Jewish World Review May 9, 2003 / 7 Iyar, 5763
My mother's househttp://www.NewsAndOpinion.com | While so many kids are growing up in high-pressure homes these days, I can't help but realize how lucky I was to grow up in my mother's home.
I was raised the only boy with five sisters in a home that was the opposite of the overly structured, overachieving homes a lot of kids are living in. Whereas many kids these days are driven to succeed, my mother drove us first and foremost to laugh.
Don't get me wrong, mother ruled with a firm hand. While father put in long hours of overtime to fund Purcell, Inc. mother was the director of operations, purchasing, accounting, inventory and ethics. And she ran our house with the finesse of a Wharton MBA.
Keeping a house clean when you've got that many people milling about is no easy matter, so mother established a simple rule: don't leave your stuff lying about. But I left my stuff lying about anyhow. She would remind me of the rule, and I'd STILL leave my stuff lying about. That is when she got out the green bag.
She'd usually strike when we were at school, going through every room of the house to collect the things left lying about. She'd stuff them in her green bag and hide it. This effort was followed by intense negotiations and only after agreeing to some penance would we get our stuff back.
Mother was equally skillful in minimizing our household bills. My sisters had long hair then and spent lots of time in the shower applying conditioners. Mother instituted the short-shower rule, but it was ignored. So mother learned how to work the master plumbing valve down in the basement. When a shower continued beyond a reasonable time, mother would shut off the water faster than you can say drought.
One thing I still marvel over was how she managed to feed us all on a tight budget. Using her creativity, she was always able to patch together some kind of leftover delight. I'm reminded of something Calvin Trillin said on the Johnny Carson show years ago. His mother served only leftovers, too. He said a crew of archeologists was dispatched to his boyhood home in an attempt to uncover the original meal.

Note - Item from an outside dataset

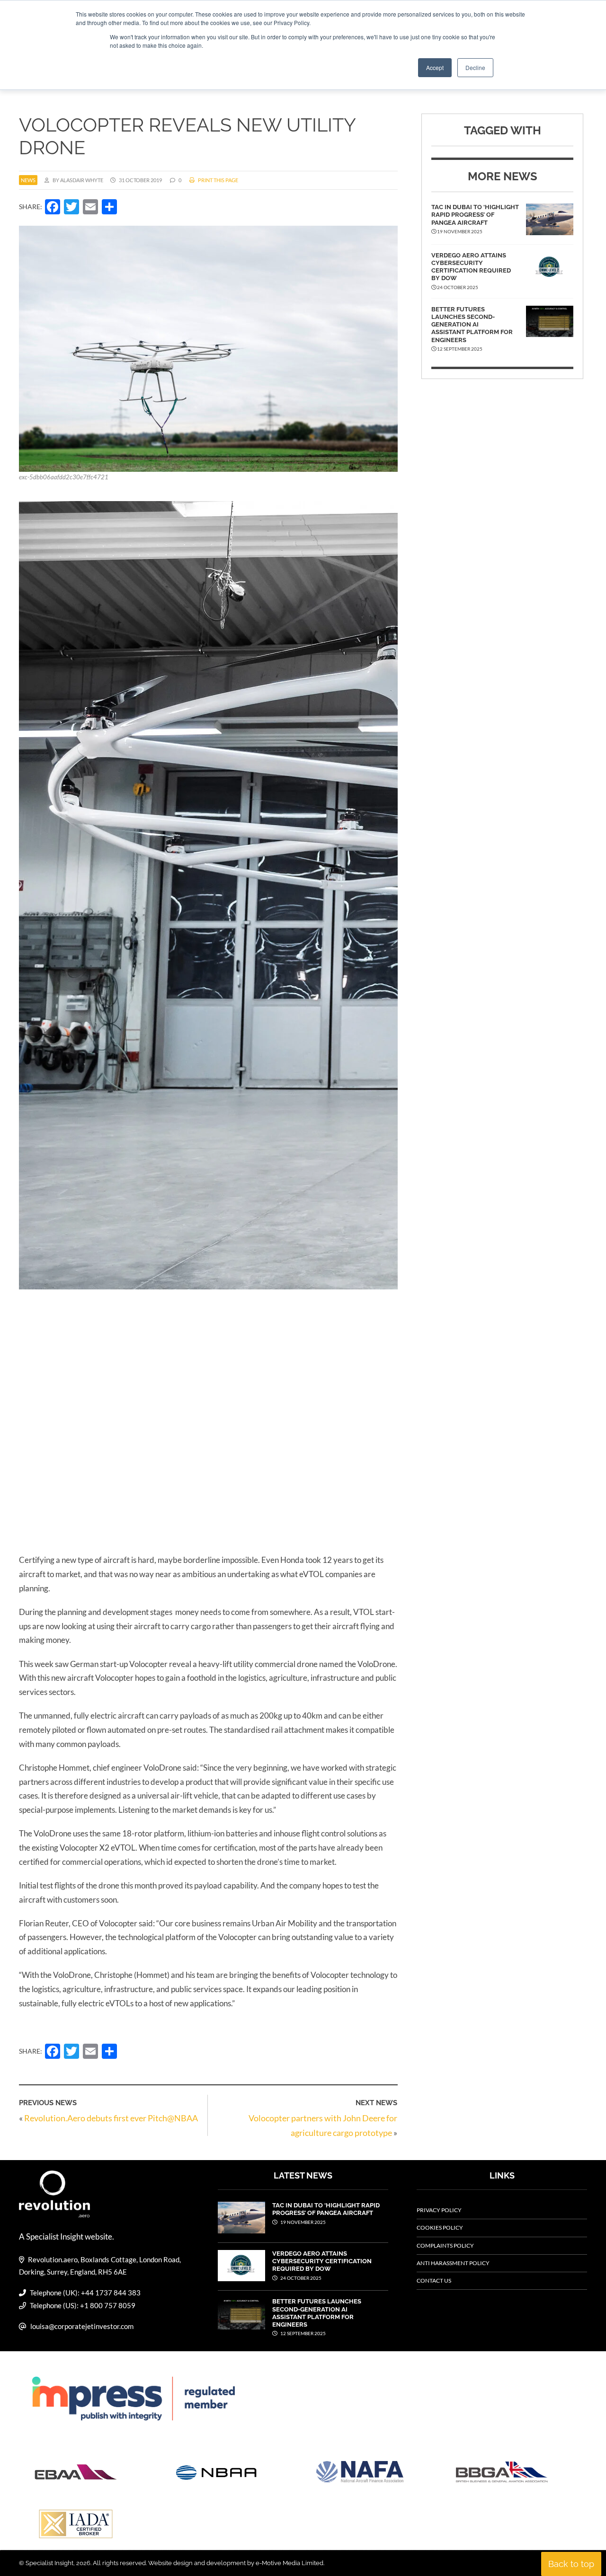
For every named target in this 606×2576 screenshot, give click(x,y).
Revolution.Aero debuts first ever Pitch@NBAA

But though she ruled with a firm hand, mother allowed our house to be a place of chaos amidst order. Yes, there were clear rules and boundaries. We were expected to do our chores and our homework. But beyond that we were free to play and interact and grow on our own terms. That meant things were as likely to go wrong as to go right.

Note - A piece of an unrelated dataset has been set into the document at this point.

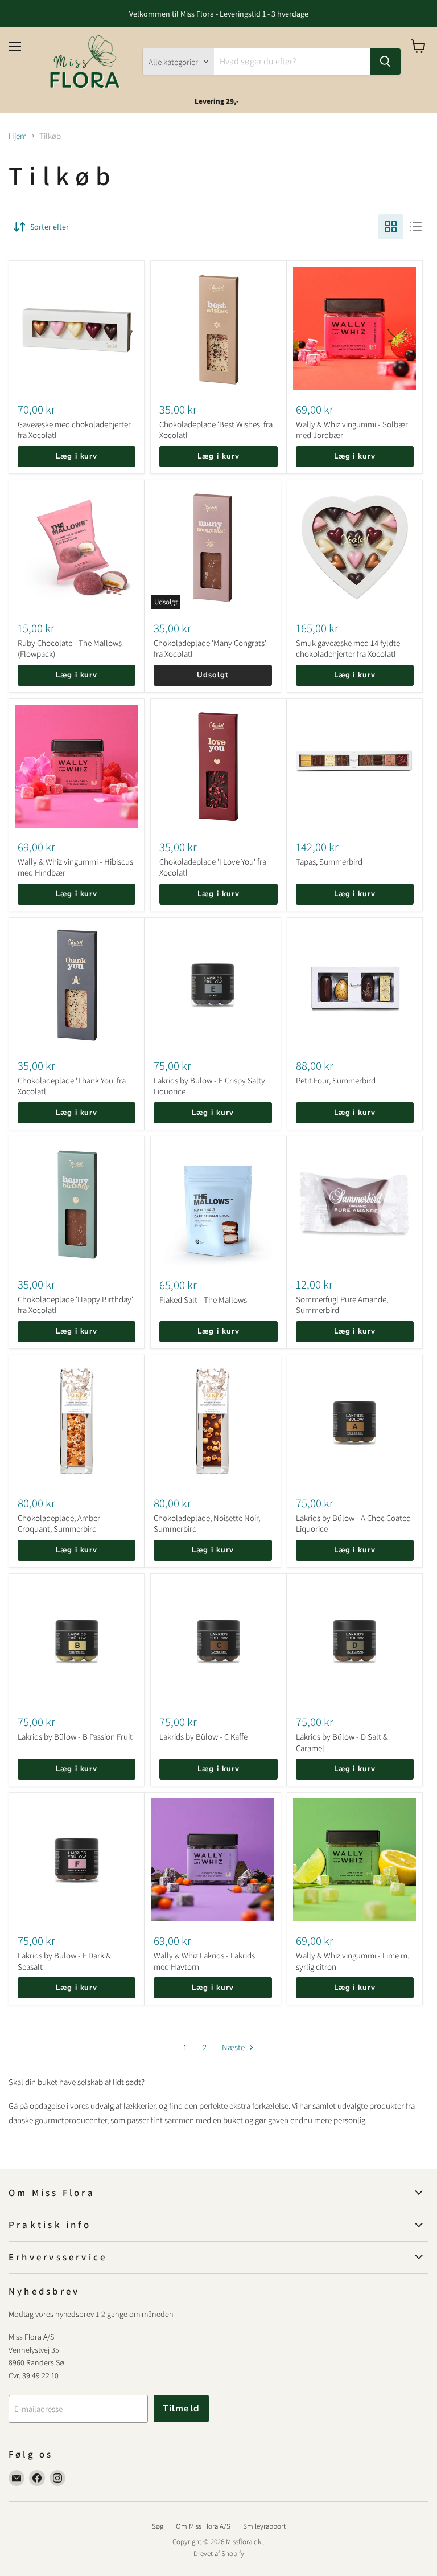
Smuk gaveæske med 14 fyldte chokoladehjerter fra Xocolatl (348, 648)
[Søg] (385, 61)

Our dog Jingles ran away every couple of months, which brought the household to tears. This forced father to drive around all night shouting, "Here, Jingles. Here, Jingles. Here, you #$%@@$$ stupid mutt."

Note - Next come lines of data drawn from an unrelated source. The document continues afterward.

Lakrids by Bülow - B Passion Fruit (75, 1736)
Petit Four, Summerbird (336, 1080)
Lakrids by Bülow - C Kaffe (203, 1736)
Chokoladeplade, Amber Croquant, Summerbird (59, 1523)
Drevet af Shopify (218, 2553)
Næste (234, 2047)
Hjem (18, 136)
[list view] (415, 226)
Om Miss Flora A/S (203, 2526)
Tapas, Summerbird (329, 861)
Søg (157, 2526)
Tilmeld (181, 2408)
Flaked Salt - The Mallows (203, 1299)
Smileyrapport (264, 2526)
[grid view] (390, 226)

And things would break. Doorknobs and windows and plumbing were in a perpetual state of breaking. But we had a reasonable plan for dealing with such contingencies. Every time something broke, my sisters would blame it on me, and everyone was happy.
And there was the time I flushed an apple core down the toilet. I was too lazy to toss the core in the upstairs garbage can and instead threw it in the basement toilet. Six months later, when that toilet experienced the mother of all clogs, my father was saddened to learn that his only son - his only hope to carry on the family name - could be so stupid.
But each of these mishaps was eventually followed by great fits of laughter, which was the centerpiece of my mother's child rearing and homemaking strategy, a strategy which I now realize was brilliant.
Unlike the rigid homes so many kids are living in these days, our house was a place of freedom. All individuals living there were expected to respect some basic rules of law but were otherwise equal and encouraged to express themselves and to pursue happiness as they saw fit. Nobody was any more important than anybody else, and there was no greater sin than self-importance.
When my sisters and I get together, we often tell stories about our childhood years and we can laugh long into the night. We laugh because my mother built us one heck of a terrific home that produced six fine human beings.
It's too bad every child doesn't get to grow up in such a place.